ELSER

Elastic Learned Sparse EncodeR - or ELSER - is a retrieval model trained by Elastic that enables you to perform semantic search to retrieve more relevant search results. This search type provides you search results based on contextual meaning and user intent, rather than exact keyword matches.

ELSER is an out-of-domain model which means it does not require fine-tuning on your own data, making it adaptable for various use cases out of the box.

This model is recommended for English language documents and queries. If you want to perform semantic search on non-English language documents, use the E5 model.

Important

While ELSER V2 is generally available, ELSER V1 is and will remain in technical preview.

Tokens - not synonyms

ELSER expands the indexed and searched passages into collections of terms that are learned to co-occur frequently within a diverse set of training data. The terms that the text is expanded into by the model are not synonyms for the search terms; they are learned associations capturing relevance. These expanded terms are weighted as some of them are more significant than others. Then the Elasticsearch sparse vector (or rank features) field type is used to store the terms and weights at index time, and to search against later.

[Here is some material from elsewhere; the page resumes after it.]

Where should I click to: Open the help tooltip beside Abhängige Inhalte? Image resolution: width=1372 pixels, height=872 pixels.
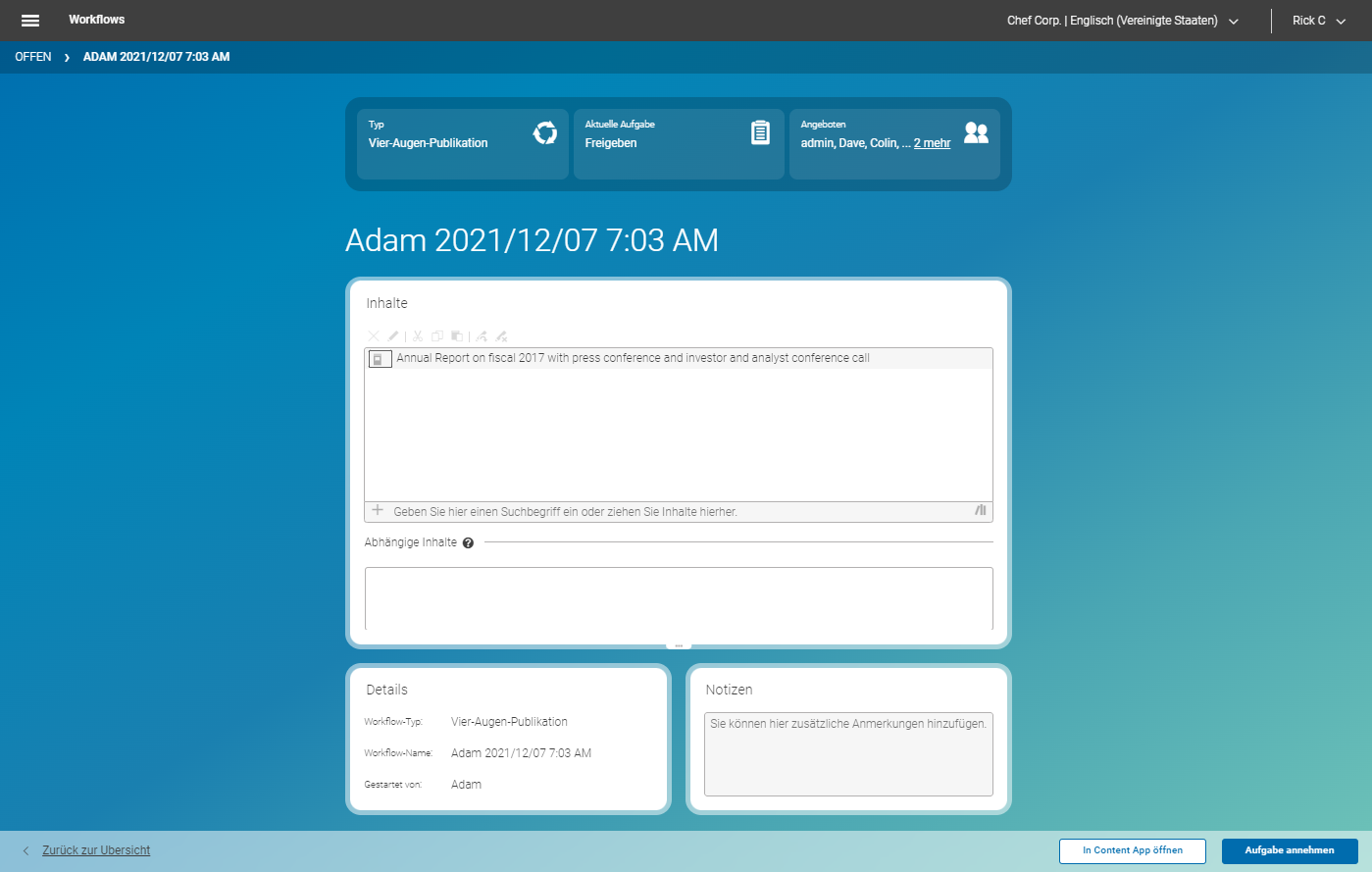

This approach provides a more understandable search experience compared to vector embeddings. However, attempting to directly interpret the tokens and weights can be misleading, as the expansion essentially results in a vector in a very high-dimensional space. Consequently, certain tokens, especially those with low weight, contain information that is intertwined with other low-weight tokens in the representation. In this regard, they function similarly to a dense vector representation, making it challenging to separate their individual contributions. This complexity can potentially lead to misinterpretations if not carefully considered during analysis.

Requirements

To use ELSER, you must have the appropriate subscription level for semantic search or the trial period activated.

Note

You can use the ELSER model through the Elastic Inference Service (EIS). If you use ELSER on EIS, you don't need to manage the infrastructure and resources required by the ELSER model as it doesn't use the resources of your nodes.
The minimum dedicated ML node size for deploying and using the ELSER model is 4 GB in Elastic Cloud Hosted if deployment autoscaling is turned off. Turning on autoscaling is recommended because it allows your deployment to dynamically adjust resources based on demand. Better performance can be achieved by using more allocations or more threads per allocation, which requires bigger ML nodes. Autoscaling provides bigger nodes when required. If autoscaling is turned off, you must provide suitably sized nodes yourself.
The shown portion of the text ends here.